Valerio Varesi : Ah non, mon Soneri est tout ce que vous voulez, mais pas du tout un réactionnaire je refuse qu’on lui colle cette étiquette (rires) …
Pour moi, c’est un moraliste c’est sûr, mais dans le bon sens du terme.
Il a connu un Parme qui se battait qui se révoltait contre le fascisme, je vous rappelle que Parme est une ville qui résista vaillamment à l’agression fasciste et défît les squadristi d’Italo Balbo en 1922 et que même le Parme des années 50/60 est marquée par cet esprit de rebellion.

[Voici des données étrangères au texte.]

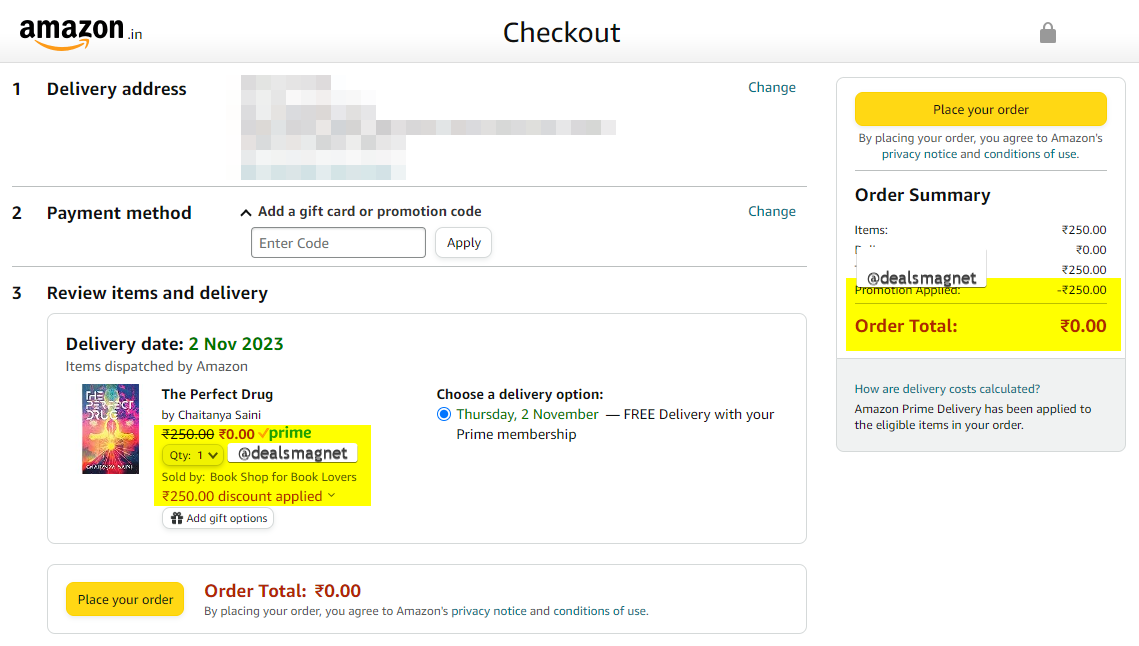Click bottom Place your order button
The height and width of the screenshot is (646, 1139).
(125, 599)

Là, il ne comprend pas pourquoi tout le monde semble accepter sans broncher cette globalisation qui n’a aucun produit aucun effet profitable pour les gens du peuple.
Soneri croit en tant que citoyen à la nécessité de luttes communes, de partage de nos révoltes, de refus de la facilité, de notre nécessaire vigilance; et cela le rend fou de rage qu’on aille dans le sens contraire sans que cela ne semble gêner quiconque.
Baz’art : Ce sont des principes auquel vous croyez également profondément, j’imagine ?
Valerio Varesi : Oui bien sûr, je n’irais pas jusqu’à affirmer, comme Flaubert, que Soneri c’est moi ( sourires) , mais il est évident que je partage avec lui certaines de ses indignations .
Je fais un métier – journaliste d’investigation – qui m’amène constamment au plus près de la réalité et cette réalité m’attriste assez souvent je dois le reconnaitre ,
Cela dit, pour rebondir sur le fait que Soneri vous a semblé un peu las, un peu désabusé, je tiens quand même à vous rassurer : dans « les mains vides », il a sans doute un petit coup de mou, je l’admets facilement, mais il ressent aussi en lui une vraie rage et une vraie colère, et cela va le rebooster pour les prochains épisodes que vous allez découvrir plus tard ( sourires)…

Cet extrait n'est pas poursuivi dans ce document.